REQUIREMENT: Filter the lines below, keeping each one that holds "every".

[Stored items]

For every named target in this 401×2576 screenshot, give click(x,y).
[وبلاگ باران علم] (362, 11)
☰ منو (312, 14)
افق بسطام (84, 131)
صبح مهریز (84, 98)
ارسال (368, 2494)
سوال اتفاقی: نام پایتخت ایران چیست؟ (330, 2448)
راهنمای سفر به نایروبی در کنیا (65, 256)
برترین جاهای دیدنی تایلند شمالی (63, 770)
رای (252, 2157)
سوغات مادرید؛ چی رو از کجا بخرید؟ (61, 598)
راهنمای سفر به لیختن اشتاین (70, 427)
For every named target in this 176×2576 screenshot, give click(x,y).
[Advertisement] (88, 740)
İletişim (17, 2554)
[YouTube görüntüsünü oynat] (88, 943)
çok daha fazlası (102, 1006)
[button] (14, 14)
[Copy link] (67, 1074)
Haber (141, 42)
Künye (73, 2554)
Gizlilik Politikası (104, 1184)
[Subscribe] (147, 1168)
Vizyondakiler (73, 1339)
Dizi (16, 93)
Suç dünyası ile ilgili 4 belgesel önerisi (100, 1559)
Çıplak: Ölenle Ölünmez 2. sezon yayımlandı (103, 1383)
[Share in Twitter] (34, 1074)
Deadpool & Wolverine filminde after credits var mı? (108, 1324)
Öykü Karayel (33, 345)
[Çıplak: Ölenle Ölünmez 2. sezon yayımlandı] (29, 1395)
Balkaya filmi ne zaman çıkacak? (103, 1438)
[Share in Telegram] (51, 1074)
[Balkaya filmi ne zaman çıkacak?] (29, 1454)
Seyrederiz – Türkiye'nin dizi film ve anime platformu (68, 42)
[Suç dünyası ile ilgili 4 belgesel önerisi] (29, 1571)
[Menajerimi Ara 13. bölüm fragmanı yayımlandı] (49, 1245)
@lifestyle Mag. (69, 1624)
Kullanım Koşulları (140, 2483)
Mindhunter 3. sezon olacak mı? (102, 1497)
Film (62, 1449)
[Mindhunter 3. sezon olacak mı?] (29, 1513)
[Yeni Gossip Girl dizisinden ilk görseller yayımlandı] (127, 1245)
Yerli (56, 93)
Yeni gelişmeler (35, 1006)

WRITTEN REPLY:
For every named target in this 401×2576 screenshot, give click(x,y).
For every named target in this 176×2576 screenshot, give click(x,y).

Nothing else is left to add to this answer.